* [Required task A]: In the shell-loop question below, which file names appear in the printed output of the first script?

I have the following at the moment:
for file in *
do
list="$list""$file "`cat $file | wc -l | sort -k1`$'\n'
done
echo "$list"
This is printing:
fileA 10
fileB 20
fileC 30
I would then like to cycle through $list
and cut
column 2 and perform calculations.
When I do:
for line in "$list"
do
noOfLinesInFile=`echo "$line" | cut -d\ -f2`
echo "$noOfLinesInFile"
done
It prints:
10
20
30
BUT, the for loop
is only being entered once. In this example, it should be entering the loop
3 times.
Can someone please tell me what I should do here to achieve this?
If you quote the variable
for line in "$list"
there is only one word, so the loop is executed just once.
Without quotes, $line
would be populated with any word found in the $list
, which is not what you want, either, as it would process the values one by one, not lines.

* [Excerpted data]:
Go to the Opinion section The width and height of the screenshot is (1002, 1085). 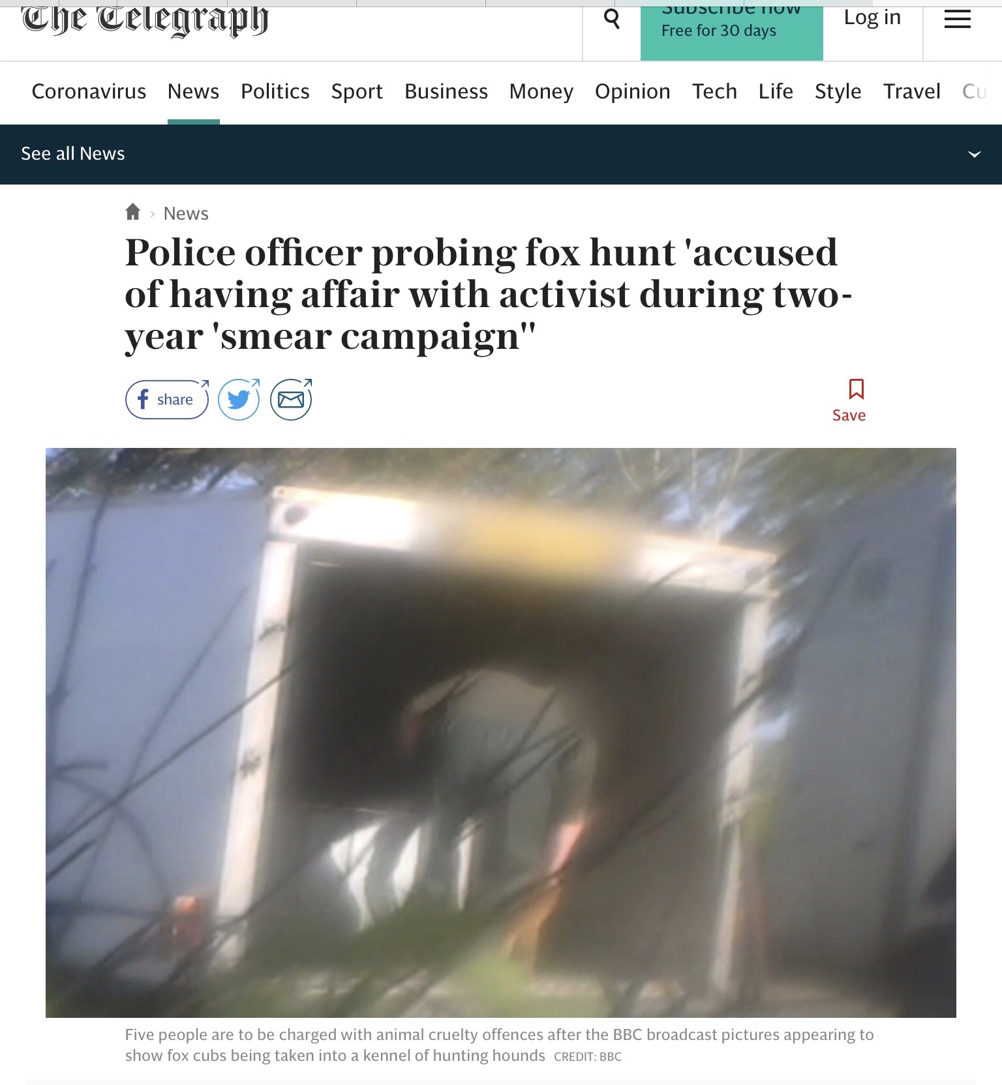(633, 91)
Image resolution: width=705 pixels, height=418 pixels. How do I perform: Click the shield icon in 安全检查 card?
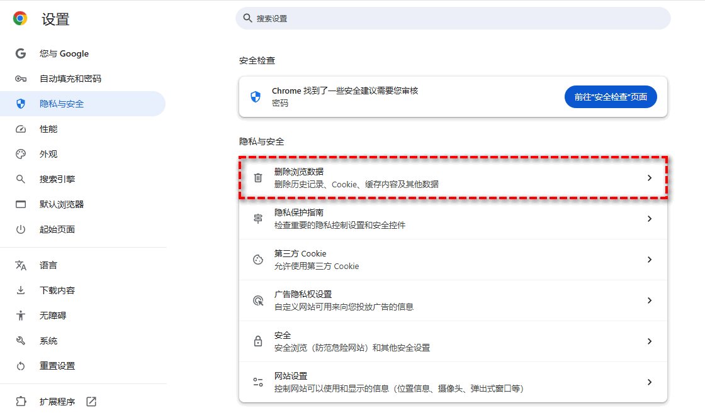[255, 97]
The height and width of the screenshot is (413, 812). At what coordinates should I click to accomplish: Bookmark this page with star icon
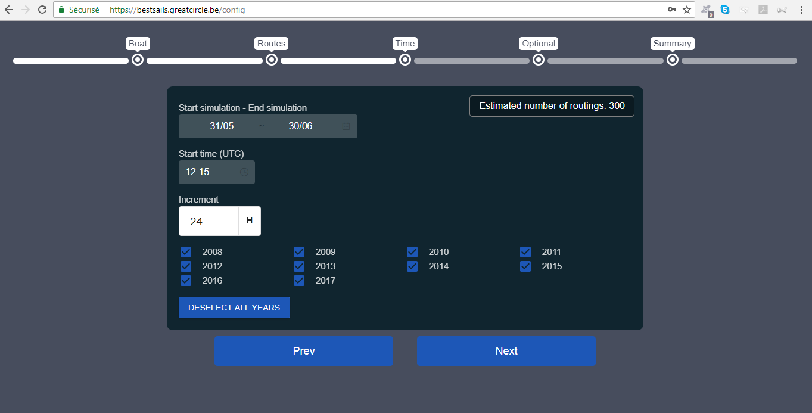pyautogui.click(x=687, y=10)

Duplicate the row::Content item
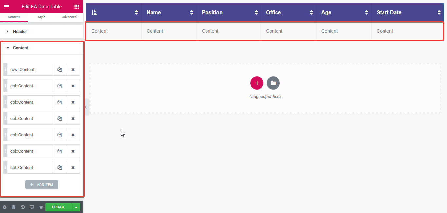[x=60, y=70]
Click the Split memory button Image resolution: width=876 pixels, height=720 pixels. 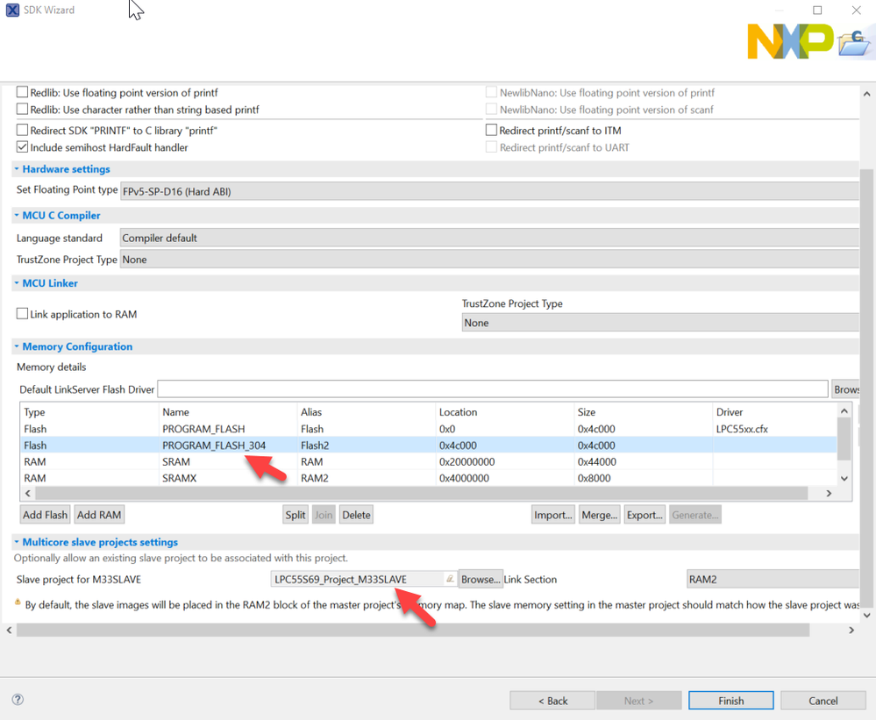pos(296,515)
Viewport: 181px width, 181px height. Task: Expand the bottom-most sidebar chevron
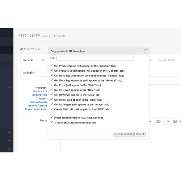point(9,149)
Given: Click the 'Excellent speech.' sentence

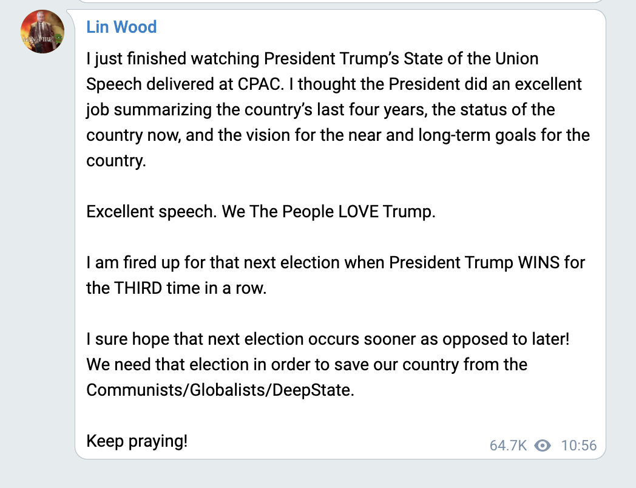Looking at the screenshot, I should 151,212.
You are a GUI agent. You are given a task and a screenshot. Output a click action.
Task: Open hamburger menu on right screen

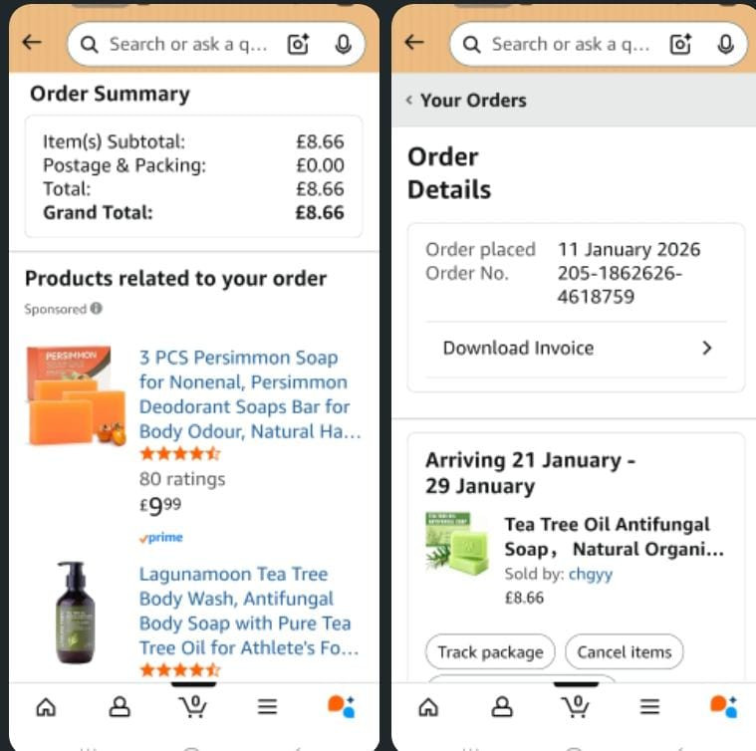point(649,707)
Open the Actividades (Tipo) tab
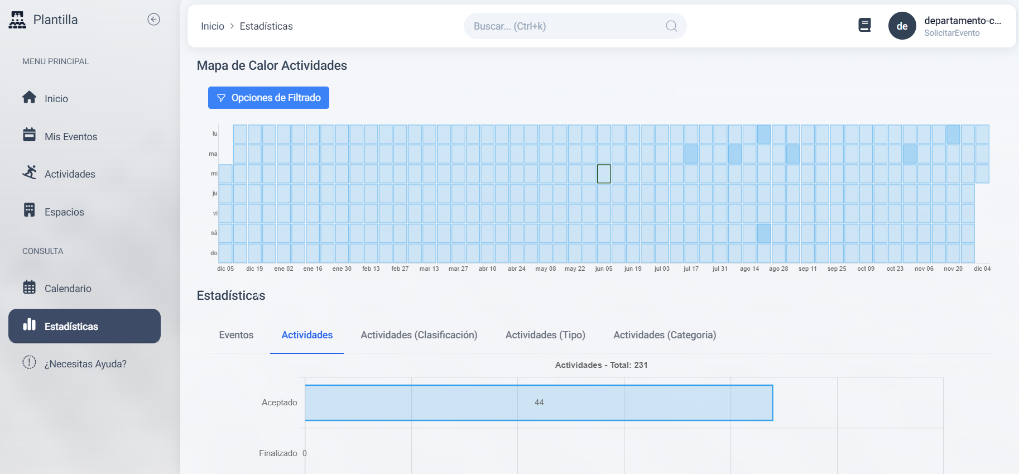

* [Required task B]: In the records above, can you reproduce the lines from the line with "Viewport: 181px width, 181px" up to and including the line with "Looking at the screenshot, I should 151,212.", omitting the pictures?

* [Exercise solution A]:
fileA
fileB
fileC

* [Exercise solution B]:
Viewport: 181px width, 181px height. Task: Expand the bottom-most sidebar chevron
point(9,149)
Given: Click the 'Excellent speech.' sentence

Looking at the screenshot, I should 151,212.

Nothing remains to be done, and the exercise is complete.